CASE PRESENTATION: We reported a case of a 67-year-Japanese man receiving
peritoneal dialysis (PD) who had recurrent aseptic
peritonitis caused by the
VEXAS syndrome. He presented with unexplained
fevers,
headache,
abdominal pain, conjunctival hyperaemia, ocular
pain, auricular
pain,
arthralgia, and inflammatory skin lesions. Laboratory investigations showed high serum
C-reactive protein concentration and increased cell count in PD effluent. He was treated with
antibiotics for PD-related
peritonitis, but this was unsuccessful.
Fluorine-18-fluorodeoxyglucose (FDG) positron emission tomography/computed tomography images demonstrated intense FDG uptake in his left superficial temporal artery, nasal septum, and bilateral auricles. The working diagnosis was
giant cell arteritis, and he was treated with oral
prednisolone (PSL) 15 mg daily with good response. However, he was unable to taper the dose to less than 10 mg daily because his symptoms flared up. Since
Tocilizumab was initiated, he could taper PSL dose to 2 mg daily. Sanger sequencing of his peripheral blood sample showed a mutation of the UBA1 gene (c.122 T > C; p.Met41Thr).
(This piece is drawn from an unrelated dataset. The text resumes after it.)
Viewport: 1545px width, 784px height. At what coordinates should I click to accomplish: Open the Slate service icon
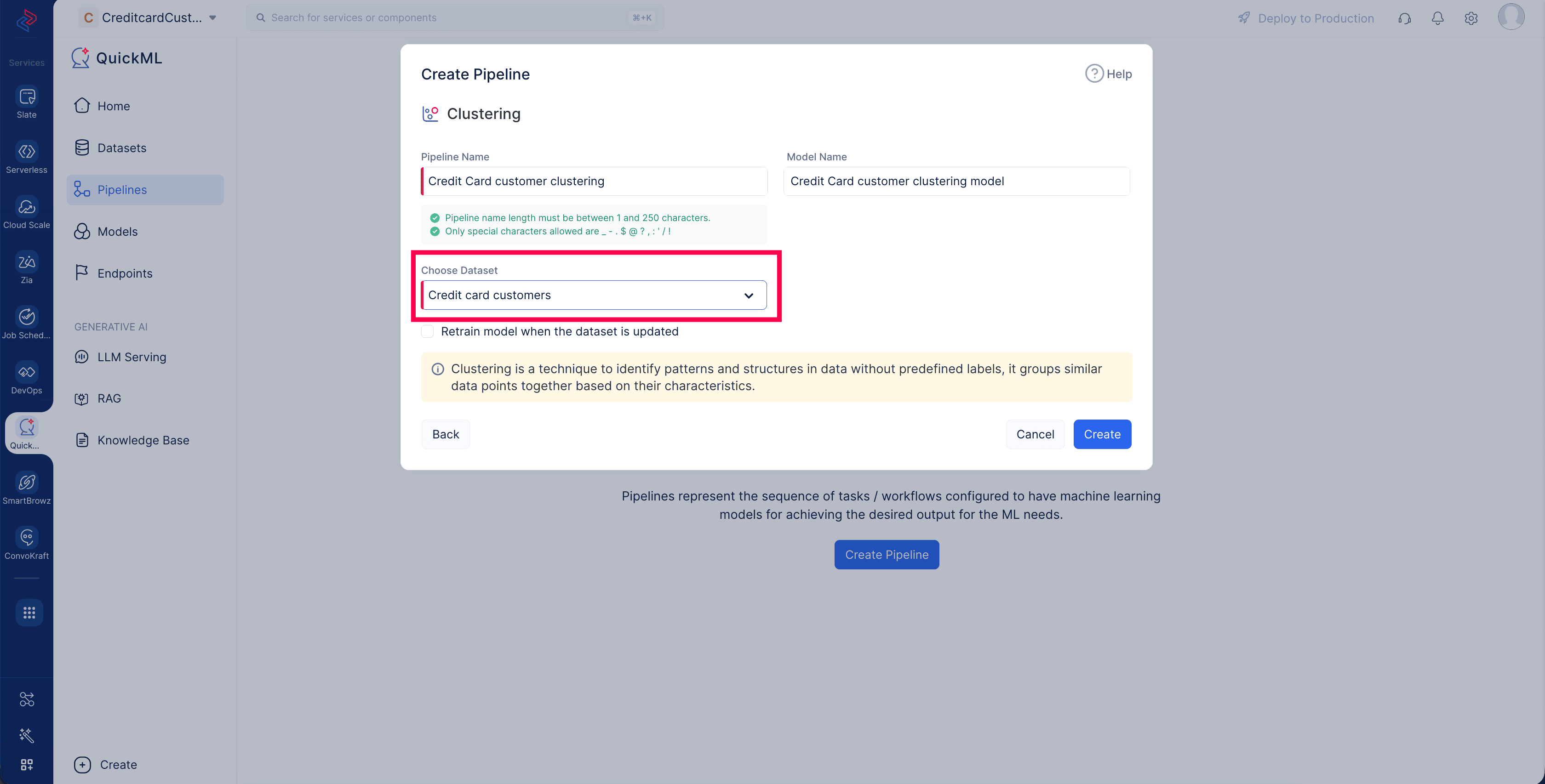[x=26, y=97]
We made a final diagnosis of
VEXAS syndrome. He suffered from flare of
VEXAS syndrome at PSL of 1 mg daily with his cloudy PD effluent. PSL dose of 11 mg daily relieved the symptom within a few days.
CONCLUSIONS: It is crucial to recognise aseptic
peritonitis as one of the symptoms of
VEXAS syndrome and pay attention to the systemic findings in the patients.